## Exercise requirements
Every line in the data below that has the word "computer" should be returned.

# # # # # # #

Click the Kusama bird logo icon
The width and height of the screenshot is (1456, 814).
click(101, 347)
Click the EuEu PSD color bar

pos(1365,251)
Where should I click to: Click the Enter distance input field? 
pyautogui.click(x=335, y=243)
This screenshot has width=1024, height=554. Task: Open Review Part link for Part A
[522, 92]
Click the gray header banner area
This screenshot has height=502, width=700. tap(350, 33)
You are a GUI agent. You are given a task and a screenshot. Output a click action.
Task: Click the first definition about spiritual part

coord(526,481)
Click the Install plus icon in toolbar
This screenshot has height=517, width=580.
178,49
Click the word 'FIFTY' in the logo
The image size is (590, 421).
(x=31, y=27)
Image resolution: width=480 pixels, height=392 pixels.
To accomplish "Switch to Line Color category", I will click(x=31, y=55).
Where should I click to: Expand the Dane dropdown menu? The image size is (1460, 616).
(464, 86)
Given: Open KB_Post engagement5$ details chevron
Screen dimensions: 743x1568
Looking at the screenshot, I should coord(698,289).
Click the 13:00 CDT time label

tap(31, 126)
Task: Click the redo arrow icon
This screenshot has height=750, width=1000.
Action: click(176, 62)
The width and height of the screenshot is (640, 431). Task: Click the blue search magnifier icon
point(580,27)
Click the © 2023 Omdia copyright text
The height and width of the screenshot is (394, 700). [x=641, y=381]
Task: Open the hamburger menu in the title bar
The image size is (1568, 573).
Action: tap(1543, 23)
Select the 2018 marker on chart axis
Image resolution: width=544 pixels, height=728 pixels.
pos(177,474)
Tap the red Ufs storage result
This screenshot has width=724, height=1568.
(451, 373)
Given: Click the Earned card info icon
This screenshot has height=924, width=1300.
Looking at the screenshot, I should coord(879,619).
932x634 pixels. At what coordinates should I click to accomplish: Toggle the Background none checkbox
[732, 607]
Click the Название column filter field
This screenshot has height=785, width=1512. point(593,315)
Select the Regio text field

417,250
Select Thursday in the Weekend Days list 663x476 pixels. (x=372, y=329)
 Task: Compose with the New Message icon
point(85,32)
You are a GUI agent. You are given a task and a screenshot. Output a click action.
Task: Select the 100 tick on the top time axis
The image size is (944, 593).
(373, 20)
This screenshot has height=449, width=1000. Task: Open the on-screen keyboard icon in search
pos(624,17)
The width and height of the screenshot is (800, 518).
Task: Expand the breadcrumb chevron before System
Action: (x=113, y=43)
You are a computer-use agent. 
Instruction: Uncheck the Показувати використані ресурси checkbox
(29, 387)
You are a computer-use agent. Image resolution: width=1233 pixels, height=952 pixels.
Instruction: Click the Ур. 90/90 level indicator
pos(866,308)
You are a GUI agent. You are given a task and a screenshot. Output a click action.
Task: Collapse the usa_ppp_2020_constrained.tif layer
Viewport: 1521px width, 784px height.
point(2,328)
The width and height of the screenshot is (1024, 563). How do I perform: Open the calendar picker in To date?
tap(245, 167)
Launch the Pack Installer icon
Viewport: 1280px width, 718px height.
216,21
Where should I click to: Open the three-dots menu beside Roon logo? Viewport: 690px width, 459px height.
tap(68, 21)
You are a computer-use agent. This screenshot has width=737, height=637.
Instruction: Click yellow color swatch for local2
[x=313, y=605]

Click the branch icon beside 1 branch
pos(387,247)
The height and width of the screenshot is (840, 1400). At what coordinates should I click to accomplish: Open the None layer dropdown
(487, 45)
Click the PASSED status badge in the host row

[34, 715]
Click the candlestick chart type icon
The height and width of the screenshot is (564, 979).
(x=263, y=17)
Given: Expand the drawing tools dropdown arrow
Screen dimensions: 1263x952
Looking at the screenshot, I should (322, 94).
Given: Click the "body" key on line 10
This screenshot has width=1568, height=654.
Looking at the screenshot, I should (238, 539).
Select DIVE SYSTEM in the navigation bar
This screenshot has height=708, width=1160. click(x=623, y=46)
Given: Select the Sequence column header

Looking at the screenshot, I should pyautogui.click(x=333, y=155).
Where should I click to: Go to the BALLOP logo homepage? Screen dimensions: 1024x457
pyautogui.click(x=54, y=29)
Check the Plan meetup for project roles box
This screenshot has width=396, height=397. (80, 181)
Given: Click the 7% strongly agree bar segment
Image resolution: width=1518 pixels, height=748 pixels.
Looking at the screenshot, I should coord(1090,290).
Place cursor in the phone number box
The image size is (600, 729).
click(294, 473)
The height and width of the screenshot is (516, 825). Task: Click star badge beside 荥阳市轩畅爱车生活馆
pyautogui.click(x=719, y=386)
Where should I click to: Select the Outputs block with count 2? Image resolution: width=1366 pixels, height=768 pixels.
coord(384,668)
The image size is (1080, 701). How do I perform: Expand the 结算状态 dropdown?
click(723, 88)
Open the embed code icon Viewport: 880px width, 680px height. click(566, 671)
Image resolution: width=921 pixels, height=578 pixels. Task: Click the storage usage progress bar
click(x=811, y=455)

# # # # # # #

## Task output
You are a computer-use agent. 
You are a computer-use agent. Image resolution: width=1233 pixels, height=952 pixels.
You are a computer-use agent. This screenshot has width=737, height=637.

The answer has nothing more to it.